When the person then emerges from this virtual world, it'll be like an egg hatching into a new birth, having learned the lessons in their virtual cocoon.
If you don't like this idea, it's an interesting thought experiment regardless as we can't verify, we're not already in a form of this.
floppiplopp 469 days ago
Interesting, but what are the practical uses of 3d assets beyond gaming, where does it create a real advantage over what we already use as visual information and user interfaces? I cannot see VR replacing the interactions we have. It requires cumbersome, expensive hardware, it floods the users with additional mostly useless information (image, sound, 3d itself) they have to process, it's slow and expensive to create and maintain, in short: it's inefficient compared to established tech, which will always run circles around the lame try of imitating real world interactions in a 3d virtual space. The potential availability of very expensively (in terms of computing power) generated assets doesn't change that. It's still hard to do right, and even if done right, it seems like only a gimmick hardly anyone can stomach for more then a couple of hours at best. It's information overload to most people, and they have better alternatives.
[-]
- Ukv 469 days ago
  > Interesting, but what are the practical uses of 3d assets beyond gaming
  Probably many areas that we already use 3D assets/texturing for. Maybe objects to fill out an architectural render, CG in movies/TV shows, 3D printing, or just as an inspiration/mock-up to build off of. I'd imagine this generator is less useful for product design/manufacturing at the moment due to lack precise constraints - but maybe once we get the equivalent of ControlNets.

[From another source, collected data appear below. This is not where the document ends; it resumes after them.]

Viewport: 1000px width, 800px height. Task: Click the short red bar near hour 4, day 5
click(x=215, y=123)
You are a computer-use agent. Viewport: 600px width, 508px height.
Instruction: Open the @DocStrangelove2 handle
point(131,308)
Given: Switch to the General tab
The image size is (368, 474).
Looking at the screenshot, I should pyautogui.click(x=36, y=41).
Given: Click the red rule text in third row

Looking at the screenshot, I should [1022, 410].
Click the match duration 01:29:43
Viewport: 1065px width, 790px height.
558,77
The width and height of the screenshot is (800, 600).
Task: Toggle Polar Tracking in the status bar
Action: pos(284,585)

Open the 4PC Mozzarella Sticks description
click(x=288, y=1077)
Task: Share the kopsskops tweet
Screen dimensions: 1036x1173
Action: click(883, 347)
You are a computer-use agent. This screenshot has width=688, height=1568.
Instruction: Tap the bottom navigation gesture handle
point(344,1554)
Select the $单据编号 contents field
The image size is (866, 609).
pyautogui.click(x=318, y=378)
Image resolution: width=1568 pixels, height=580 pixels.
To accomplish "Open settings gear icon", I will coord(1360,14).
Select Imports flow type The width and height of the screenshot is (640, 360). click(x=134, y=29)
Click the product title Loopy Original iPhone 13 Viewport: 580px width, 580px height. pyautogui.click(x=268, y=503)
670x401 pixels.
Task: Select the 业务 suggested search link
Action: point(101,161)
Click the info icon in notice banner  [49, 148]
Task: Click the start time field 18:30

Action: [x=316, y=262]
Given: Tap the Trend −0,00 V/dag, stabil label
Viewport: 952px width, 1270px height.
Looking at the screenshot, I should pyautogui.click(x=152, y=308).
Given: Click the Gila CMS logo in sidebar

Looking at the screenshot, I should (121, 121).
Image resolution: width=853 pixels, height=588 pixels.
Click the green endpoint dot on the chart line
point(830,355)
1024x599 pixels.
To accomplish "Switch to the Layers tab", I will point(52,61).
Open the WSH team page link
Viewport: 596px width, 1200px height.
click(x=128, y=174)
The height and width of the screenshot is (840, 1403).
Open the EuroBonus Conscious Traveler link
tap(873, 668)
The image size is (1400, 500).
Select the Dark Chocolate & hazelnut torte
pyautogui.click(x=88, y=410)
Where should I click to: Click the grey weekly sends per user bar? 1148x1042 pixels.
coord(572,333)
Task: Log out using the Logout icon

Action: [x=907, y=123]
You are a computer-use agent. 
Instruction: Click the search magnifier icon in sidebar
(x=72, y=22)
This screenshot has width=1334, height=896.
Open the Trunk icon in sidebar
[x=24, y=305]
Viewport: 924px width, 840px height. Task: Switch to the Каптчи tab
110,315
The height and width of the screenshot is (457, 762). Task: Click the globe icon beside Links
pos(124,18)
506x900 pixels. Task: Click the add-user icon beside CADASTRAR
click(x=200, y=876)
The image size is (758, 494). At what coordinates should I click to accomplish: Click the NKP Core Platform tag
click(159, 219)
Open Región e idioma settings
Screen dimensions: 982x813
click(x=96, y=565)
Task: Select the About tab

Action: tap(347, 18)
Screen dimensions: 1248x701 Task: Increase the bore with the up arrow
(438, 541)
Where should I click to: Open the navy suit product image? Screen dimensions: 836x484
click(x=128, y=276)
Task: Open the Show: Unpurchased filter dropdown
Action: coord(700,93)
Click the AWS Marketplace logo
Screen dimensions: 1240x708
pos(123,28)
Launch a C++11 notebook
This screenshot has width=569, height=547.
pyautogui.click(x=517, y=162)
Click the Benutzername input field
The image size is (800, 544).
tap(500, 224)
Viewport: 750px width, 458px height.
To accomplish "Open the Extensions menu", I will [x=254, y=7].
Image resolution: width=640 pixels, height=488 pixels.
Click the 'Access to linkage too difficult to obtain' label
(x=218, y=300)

  If weights are released, it may also serve as a nice foundation model, or synthetic data generator, for other 3D tasks (including non-generative tasks like defect detection), in the same way Stable Diffusion and Segment Anything have for 2D tasks.
  > I cannot see VR replacing the interactions we have. It requires cumbersome, expensive hardware
  Currently sure, but it's been a reasonably safe bet that hardware will get smaller and cheaper. Something like the Bigscreen Beyond already has a fairly small form factor.
  But, I feel you're basing judgement of a 3D generator on one currently-niche potential use of 3D assets, that being VR/AR user interfaces (and in particular ones intended to replace a phone rather than, for instance, the interactive interfaces within VR games/experiences).
  > The potential availability of very expensively (in terms of computing power) generated assets doesn't change that
  Even just comparing computing power and not the human labour required, this is probably going to be an extremely cheap way to generate assets. The paper reports 30 seconds for AssetGen, then a further 20 seconds for TextureGen - both being feed-forward generators. They don't mention which GPU, but previous similar models have ran in a couple of minutes on consumer GPUs.
vletal 469 days ago
Seeems like simple enough 3D-to-3D will be possible soon!
I'll use it to upscale 8x all meshes and textures in the original Mafia and Unreal Tournament, write a good bye letter to my family and disappear.
I think the kids will understand when they grow up.
GaggiX 469 days ago
In the comparison between the models only Rodin seems to produce clean topology, hopefully in the future we will see a model with the strength of both, hopefully from Meta as Rodin is a commercial model.
[-]
- cchance 469 days ago
  Ya would be cool if we had something open that competed with rodin, but just like elevenlabs for voice, seems closed is gonna be ahead for a while
999900000999 469 days ago
Would love for an artist to provide some input, but I imagine this could be really good if it generates models that you can edit or start from later .
Or, just throw a PS1 filter on top and make some retro games
[-]
- dorkwood 469 days ago
  Sure.
  The paper doesn't show topology, UVs or the output texture, so we're left to assume the models look something like what you'd find when using photogrammetry: triangulated blobs with highly segmented UV islands and very large textures. Fine for background elements in a 3D render, but unsuitable for use in a game engine or real-time pipeline.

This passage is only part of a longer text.